Mancher Reporter sitzt schon seit Montag im Plenum, um Wahlen, Anträge und Debatten bei der NGG zu verfolgen. Das zentrale Event für die Journalisten war jedoch das Pressegespräch am Mittwoch. MDR Fernsehen, Deutsche Presse-Agentur, FAZ, Leipziger Volkszeitung, Lokalradios … – das Haus war voll.

Wie stellt sich die NGG für die nächsten fünf Jahre auf? Wie lassen sich Tarifverträge stärken? Wohin steuern das Gast- und Ernährungsgewerbe? Antworten darauf gab es von Guido Zeitler, Claudia Tiedge und Freddy Adjan – die sich der Presse erstmals als neue NGG-Führungsriege präsentierten.

Schwerpunkt des Pressegesprächs war die Arbeit des Zolls.  2.200 Ermittlungsverfahren wegen nicht gezahlter Mindestlöhne leitete die Finanzkontrolle Schwarzarbeit im ersten Halbjahr 2018 ein – acht Prozent mehr als im Vergleichszeitraum des Vorjahres. Das zeigt eine Auswertung der Bundesregierung für die Bundestagsabgeordnete Beate Müller-Gemmeke (Grüne). Jeder fünfte Verstoß betraf das Hotel- und Gaststättengewerbe (plus 23 Prozent). Insgesamt kontrollierten die Zöllner 24.500 Unternehmen, zehn Prozent weniger als im Vorjahr.

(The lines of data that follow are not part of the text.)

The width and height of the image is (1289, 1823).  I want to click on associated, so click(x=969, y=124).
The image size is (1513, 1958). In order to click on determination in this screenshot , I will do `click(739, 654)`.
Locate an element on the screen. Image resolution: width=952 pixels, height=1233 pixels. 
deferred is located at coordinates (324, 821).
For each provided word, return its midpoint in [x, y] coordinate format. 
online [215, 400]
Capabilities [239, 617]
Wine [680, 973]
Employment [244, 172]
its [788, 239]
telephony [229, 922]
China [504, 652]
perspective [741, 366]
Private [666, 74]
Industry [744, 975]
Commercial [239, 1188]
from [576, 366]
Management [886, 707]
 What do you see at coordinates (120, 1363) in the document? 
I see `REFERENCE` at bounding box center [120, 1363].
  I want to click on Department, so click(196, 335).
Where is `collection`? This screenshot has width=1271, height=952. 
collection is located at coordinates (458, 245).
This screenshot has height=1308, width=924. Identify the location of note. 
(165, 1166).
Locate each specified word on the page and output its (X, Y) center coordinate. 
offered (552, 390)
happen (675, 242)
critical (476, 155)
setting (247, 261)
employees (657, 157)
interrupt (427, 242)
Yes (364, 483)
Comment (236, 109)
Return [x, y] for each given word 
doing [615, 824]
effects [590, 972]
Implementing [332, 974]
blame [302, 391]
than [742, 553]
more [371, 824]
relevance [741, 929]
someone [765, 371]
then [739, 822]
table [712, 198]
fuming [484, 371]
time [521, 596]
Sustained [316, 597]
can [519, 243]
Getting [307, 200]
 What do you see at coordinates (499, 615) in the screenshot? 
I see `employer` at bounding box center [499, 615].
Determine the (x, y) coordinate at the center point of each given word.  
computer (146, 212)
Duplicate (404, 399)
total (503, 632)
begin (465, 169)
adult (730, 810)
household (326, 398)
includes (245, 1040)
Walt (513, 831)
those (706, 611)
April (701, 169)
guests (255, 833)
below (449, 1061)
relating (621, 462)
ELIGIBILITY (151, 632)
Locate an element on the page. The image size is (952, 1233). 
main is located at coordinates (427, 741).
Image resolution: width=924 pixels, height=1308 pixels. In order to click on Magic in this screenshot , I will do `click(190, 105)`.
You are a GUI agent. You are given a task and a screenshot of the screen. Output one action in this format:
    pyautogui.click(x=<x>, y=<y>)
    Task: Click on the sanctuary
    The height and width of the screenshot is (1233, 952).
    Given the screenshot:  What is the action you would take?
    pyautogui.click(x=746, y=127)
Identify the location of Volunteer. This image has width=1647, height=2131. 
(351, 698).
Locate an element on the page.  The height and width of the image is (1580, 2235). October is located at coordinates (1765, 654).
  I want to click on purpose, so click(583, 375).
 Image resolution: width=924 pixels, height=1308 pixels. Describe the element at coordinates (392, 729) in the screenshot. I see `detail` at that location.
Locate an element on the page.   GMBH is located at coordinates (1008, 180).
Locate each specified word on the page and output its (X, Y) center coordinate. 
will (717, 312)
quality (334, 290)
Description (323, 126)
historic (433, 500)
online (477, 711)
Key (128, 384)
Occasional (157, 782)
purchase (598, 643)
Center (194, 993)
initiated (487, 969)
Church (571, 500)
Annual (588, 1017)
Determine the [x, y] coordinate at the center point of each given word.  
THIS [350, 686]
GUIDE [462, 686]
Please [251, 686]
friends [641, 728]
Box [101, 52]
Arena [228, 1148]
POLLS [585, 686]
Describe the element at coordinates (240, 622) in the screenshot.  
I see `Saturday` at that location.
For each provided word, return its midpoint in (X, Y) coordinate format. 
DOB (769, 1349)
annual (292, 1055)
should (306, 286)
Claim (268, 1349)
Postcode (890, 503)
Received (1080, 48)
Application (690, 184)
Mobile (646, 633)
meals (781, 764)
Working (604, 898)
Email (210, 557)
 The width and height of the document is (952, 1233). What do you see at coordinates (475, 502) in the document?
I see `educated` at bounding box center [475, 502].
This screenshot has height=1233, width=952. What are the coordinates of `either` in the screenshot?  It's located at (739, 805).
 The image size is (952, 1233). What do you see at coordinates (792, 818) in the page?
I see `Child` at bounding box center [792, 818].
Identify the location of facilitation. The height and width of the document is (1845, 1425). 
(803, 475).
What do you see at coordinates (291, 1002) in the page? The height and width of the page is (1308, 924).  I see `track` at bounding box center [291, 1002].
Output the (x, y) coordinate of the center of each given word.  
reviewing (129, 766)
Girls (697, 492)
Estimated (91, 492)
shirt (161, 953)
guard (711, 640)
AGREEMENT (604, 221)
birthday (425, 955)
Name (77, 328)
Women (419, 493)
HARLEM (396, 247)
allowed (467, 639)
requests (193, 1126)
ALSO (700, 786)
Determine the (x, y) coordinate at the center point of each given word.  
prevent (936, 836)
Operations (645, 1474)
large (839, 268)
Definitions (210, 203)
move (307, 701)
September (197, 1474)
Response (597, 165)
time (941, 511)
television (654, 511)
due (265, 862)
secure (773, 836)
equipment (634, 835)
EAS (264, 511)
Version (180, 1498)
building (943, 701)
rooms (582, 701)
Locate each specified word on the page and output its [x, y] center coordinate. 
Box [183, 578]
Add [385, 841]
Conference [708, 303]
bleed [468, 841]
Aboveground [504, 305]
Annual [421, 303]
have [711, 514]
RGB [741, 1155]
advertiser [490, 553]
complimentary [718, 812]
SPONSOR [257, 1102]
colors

„Die Zahlen zeigen nur die Spitze des Eisbergs. Denn in den seltensten Fällen werden die Tricksereien bei Arbeitszeiten und Lohnabrechnungen auch aufgedeckt“, kritisierte Guido Zeitler. Die NGG fordert eine deutliche Aufstockung des Zollpersonals, um Missstände stärker zu bekämpfen. Gerade in Ostdeutschland, in denen der Niedriglohnsektor und damit die Zahl von Mindestlohn-Beschäftigten besonders groß seien, müsse der Zoll stärker kontrollieren, so Zeitler gegenüber den Journalisten.